As I said these days there is big pressure even on babies, to be smart or be a genius. It is a very competitive world not only for adults but also for little children. Actually, there is one show that I will never forget. It was about a kid who could solve difficult math problems in a second. On the show, he was asked to solve an equation on the spot, and he said “No, that’s number two. There’s another question before that.” Apparently, he had been given the questions and answers prior to the recording.

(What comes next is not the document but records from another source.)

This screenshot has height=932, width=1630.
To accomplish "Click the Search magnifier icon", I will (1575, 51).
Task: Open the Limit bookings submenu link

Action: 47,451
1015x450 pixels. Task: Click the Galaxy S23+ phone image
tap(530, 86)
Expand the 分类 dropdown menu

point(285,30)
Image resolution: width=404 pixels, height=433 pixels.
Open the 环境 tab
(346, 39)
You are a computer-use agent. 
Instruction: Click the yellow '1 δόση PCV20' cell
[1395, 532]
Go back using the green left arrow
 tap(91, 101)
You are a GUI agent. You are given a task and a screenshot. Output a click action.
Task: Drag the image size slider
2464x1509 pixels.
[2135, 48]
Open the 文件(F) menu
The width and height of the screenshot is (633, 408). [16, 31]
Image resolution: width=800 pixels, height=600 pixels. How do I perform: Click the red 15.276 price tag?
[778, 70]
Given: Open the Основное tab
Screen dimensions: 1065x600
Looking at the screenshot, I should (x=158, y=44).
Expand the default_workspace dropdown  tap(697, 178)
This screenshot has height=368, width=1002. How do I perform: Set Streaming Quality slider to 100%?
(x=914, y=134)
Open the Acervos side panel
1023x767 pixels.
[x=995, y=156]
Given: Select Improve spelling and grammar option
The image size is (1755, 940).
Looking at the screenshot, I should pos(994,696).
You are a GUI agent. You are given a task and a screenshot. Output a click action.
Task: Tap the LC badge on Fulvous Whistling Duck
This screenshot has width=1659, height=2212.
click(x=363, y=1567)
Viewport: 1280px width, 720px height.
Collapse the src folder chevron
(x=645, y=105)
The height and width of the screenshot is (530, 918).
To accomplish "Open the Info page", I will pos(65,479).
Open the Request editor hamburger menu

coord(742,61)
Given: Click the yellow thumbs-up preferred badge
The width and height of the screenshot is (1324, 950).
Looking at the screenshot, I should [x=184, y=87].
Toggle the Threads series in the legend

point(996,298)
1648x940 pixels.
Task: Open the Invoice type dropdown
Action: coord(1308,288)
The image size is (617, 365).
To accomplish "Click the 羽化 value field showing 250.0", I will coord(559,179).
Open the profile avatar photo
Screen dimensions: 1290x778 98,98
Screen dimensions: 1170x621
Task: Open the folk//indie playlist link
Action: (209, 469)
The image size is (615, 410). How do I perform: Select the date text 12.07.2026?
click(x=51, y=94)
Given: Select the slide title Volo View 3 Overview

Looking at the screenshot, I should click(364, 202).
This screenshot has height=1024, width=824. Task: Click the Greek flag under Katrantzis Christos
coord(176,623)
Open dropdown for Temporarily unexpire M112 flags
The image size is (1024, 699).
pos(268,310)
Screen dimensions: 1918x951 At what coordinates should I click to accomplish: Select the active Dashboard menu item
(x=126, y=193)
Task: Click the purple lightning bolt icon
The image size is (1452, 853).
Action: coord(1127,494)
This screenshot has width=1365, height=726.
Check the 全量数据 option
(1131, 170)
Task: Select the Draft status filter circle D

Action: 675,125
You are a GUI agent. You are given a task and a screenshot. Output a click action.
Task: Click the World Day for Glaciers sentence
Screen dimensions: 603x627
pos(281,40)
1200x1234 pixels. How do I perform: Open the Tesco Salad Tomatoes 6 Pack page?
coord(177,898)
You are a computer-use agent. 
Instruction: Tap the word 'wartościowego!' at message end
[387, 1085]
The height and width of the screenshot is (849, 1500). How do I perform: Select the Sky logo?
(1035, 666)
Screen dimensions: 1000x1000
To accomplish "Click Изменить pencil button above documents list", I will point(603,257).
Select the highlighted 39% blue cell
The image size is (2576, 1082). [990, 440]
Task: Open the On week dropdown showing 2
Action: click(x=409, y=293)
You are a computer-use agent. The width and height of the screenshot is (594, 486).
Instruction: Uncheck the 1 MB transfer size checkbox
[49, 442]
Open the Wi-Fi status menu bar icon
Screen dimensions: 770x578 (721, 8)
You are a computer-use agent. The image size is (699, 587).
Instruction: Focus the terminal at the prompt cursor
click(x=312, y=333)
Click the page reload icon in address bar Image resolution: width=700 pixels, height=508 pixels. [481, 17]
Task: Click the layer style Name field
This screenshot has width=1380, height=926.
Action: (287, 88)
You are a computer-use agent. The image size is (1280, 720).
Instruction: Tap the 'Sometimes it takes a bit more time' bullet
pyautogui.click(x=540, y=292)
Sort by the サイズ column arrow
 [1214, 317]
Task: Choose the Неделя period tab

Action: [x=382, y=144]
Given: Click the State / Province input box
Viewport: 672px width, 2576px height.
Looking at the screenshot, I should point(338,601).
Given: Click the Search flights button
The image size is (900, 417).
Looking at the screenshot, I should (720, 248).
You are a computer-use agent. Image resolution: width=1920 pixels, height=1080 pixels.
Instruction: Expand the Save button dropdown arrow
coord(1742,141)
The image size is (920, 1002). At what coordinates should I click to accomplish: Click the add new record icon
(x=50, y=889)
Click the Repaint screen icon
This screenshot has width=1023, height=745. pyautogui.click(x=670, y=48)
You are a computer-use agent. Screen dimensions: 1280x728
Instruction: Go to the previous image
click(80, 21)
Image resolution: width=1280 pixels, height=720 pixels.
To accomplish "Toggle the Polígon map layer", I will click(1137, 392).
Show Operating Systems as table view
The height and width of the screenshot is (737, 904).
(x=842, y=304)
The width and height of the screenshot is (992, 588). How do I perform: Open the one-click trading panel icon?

In yet another example, I have seen TV shows in which mothers talk about how smart their kids are, and frankly, I never see anything extraordinary. A celebrity mother talked about how her three year old could remember every exact word of the story in her favorite books. “What a genius!” exclaimed the show host. “And what brand of formula do you feed her?” came next. Big surprise - it turned out to be the brand that sponsored the show.
Researchers say that young kids are great learners, so it no great surprise that many kids are able to remember word and songs. Although I believe children should receive encouragement and compliments, if they get too much of those, it can actually be bad for them.
In the book Unconditional Parenting by Alfie Kohn, the author explained that conventional approaches to parenting such as compliments can teach children that they are loved only when they please us or impress us. Kohn also cited the damage caused by leading children to believe they must earn our approval. Rather than bolstering a child’s self-esteem, praise may increase kids’ dependence on us. The more we give compliments, the more kids come to rely on our evaluations, our decisions about what’s good and bad, rather than learning to form their own judgments.
Sometimes I feel that being smart is overrated. If you associate smartness with the grades in school, I personally know many children who get top grades in school but yet can’t remember what they learnt six months back. For me, as long as kids make reasonable choices and are happy with their life, they are smart. That’s good enough for me.
I am not saying you should not compliment your children - you definitely should. However, compliments should be given when they are due, in a realistic amount and with consideration. Compliments, like chocolate, can be good and bad, depending on how you use them. There really is such a thing as too much of a “good” thing.